Thursday, September 4, 2008
Foreclosed But Not Forgotten
The Subprime Solution By Robert J. Shiller (Princeton University Press, 196 pages, $16.95)
In recent times, investment bankers have used "financial engineering" to design ever more complicated ways to manage risk. Such efforts, though, helped to bring about the current mortgage-default debacle: Bankers, overestimating the powers of their own sorcery, deluded money managers into thinking that there were safe ways to invest in subprime home loans, even the ones granted to flagrant deadbeats at the peak of a housing bubble.
With "The Subprime Solution," Robert J. Shiller offers his formula to protect us from repeating such disasters: more financial engineering. It would be easy to sneer at this idea, but Mr. Shiller, an economics professor at Yale University, always deserves a hearing. He was among the first well-known economists to predict that the U.S. housing boom would end with crashing prices rather than with the more or less soft landing promised by Realtors, home builders, mortgage bankers and Wall Street financial engineers. Some say that Mr. Shiller's jeremiads were premature, but investors and builders would be better off today if they had listened to him.
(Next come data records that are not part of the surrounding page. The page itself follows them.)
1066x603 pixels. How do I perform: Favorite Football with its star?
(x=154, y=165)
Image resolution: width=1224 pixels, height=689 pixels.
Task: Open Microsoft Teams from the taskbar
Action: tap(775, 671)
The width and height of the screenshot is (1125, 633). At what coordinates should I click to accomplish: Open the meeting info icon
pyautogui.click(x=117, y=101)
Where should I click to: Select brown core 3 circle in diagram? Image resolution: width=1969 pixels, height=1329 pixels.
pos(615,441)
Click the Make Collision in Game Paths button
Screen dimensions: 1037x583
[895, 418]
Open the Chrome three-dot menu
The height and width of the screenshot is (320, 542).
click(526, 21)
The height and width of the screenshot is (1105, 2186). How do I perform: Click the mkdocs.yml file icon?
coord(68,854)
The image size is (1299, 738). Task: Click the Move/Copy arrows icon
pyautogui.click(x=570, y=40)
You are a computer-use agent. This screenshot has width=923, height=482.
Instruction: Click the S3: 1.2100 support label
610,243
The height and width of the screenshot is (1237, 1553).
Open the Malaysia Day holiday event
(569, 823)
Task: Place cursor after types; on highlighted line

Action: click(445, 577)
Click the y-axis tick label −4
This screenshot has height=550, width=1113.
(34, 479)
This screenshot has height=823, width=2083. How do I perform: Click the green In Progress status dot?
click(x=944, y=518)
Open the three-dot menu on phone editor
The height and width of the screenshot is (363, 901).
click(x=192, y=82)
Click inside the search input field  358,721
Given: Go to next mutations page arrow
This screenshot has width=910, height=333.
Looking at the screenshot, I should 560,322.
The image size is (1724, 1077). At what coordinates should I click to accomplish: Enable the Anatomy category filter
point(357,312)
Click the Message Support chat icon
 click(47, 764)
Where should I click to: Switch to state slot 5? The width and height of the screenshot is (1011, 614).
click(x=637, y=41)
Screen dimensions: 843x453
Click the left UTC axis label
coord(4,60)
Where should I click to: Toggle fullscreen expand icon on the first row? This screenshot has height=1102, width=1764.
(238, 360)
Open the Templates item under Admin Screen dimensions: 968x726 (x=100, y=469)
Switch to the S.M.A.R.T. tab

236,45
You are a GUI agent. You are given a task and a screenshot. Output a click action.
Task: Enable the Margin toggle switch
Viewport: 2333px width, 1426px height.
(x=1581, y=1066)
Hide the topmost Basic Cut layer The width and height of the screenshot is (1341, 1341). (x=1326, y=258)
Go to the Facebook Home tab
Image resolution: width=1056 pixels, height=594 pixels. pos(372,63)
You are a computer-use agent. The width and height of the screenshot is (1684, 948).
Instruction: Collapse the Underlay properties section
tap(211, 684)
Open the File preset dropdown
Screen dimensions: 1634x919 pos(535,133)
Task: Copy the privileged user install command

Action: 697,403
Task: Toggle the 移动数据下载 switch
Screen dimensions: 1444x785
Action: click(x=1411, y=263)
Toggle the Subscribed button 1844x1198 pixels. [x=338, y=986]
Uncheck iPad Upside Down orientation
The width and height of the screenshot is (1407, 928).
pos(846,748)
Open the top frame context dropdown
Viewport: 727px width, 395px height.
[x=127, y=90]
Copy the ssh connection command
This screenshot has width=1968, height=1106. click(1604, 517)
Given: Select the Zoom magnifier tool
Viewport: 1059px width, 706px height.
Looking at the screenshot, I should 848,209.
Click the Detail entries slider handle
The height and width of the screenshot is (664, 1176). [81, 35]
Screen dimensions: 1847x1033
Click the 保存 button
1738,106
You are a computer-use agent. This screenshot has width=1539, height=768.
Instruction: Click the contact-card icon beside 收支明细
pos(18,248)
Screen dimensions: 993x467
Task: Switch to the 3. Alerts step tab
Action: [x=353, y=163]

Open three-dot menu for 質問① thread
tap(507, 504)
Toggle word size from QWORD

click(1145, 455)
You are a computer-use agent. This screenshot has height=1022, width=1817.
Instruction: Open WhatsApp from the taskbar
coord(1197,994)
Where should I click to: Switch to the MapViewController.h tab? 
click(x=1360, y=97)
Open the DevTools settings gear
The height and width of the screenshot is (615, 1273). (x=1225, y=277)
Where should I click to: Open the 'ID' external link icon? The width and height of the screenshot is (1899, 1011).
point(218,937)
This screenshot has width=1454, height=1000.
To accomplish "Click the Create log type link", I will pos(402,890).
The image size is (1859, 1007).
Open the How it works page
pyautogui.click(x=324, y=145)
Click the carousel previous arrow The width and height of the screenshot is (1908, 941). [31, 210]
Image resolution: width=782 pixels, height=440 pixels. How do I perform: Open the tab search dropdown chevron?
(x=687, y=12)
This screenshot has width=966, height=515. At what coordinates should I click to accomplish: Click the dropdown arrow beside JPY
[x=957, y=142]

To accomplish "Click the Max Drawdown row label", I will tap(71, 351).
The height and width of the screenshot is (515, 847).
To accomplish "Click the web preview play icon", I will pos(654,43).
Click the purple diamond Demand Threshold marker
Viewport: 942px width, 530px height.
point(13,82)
Mr. Shiller also helped create the S&P/Case-Shiller home-price indexes, among the most closely watched gauges of changes in housing costs. Many Realtors now claim that these indexes exaggerate the rate at which prices are dropping. Curiously, the same Realtors did not warn us against exaggeration in the first half of this decade, when the Case-Shiller indexes were soaring.
In what he describes as a "brief manifesto," Mr. Shiller argues that bailouts of distressed borrowers are inevitable to avoid wrecking our economy and shredding our social fabric -- even though bailouts may punish the prudent (say, through higher taxes) while comforting those who gambled on real estate and lost. "Much as we might like to," Mr. Shiller writes, "we cannot quickly and reliably sort out who is at fault and who is not."
He joins others in calling for a new federal agency modeled on the Home Owners' Loan Corp., created in 1933 to refinance mortgages and keep people in their homes. One of the best things about this agency was that it was designed to be temporary and, when it was wound down in 1951, managed to return a small surplus to the Treasury, as Alex Pollock, of the American Enterprise Institute, pointed out in an essay last year.
Looking beyond immediate fixes, Mr. Shiller expresses immense faith in the potential for financial technology to "stress-proof the whole economy." Here he is partly talking his own book: He is a founder of a company that creates risk-management tools, such as futures contracts tied to home prices. Such contracts haven't yet attracted much trading, but Mr. Shiller hopes that they will develop into a means of hedging against real-estate busts. If people could use futures to sell the housing market short -- that is, to bet that prices will fall -- bubbles would be less likely, he believes. This claim is debatable: Investors can sell stocks short, but that did not prevent the tech-stock bubble of the 1990s.
Mr. Shiller also calls for new types of insurance to protect people from the risks of falling home prices or from a long-term loss of income resulting from economic changes that render certain jobs obsolete or less lucrative. (But who would pay for this insurance and how much would it cost?) Among his many other ideas, Mr. Shiller wants government subsidies -- perhaps in the form of tax credits -- so that ordinary people can afford unbiased financial advice. As things now stand, home buyers rely too heavily on the advice of real-estate agents, mortgage brokers and others whose interests are often at odds with their own.
Americans make poor financial choices, Mr. Shiller argues, in part because they don't take inflation into account. That oversight leads them into the error of believing that houses have been a great long-term investment. His answer is to supplement the consumer price index with a new unit of measurement based on the value of a "basket" of common goods and services. Buyers and owners could then use these baskets to get a better grip on how much things really cost once inflation is stripped out.
My favorite proposal is Mr. Shiller's call for the creation of a standard, consumer-friendly home- mortgage contract, leaving out the booby traps that ensnared people during the boom (e.g., penalties for paying off a mortgage early). This standard contract could be the choice for people who lack the time or ability to read hundreds of pages of fine print. Mortgage bankers might howl that such an approach would inhibit innovation. But consumers could always choose a nonstandard contract if they could be persuaded that lenders weren't out to gouge them. The rest of us could play it safe.
Mr. Hagerty writes about housing and mortgages for The Wall Street Journal.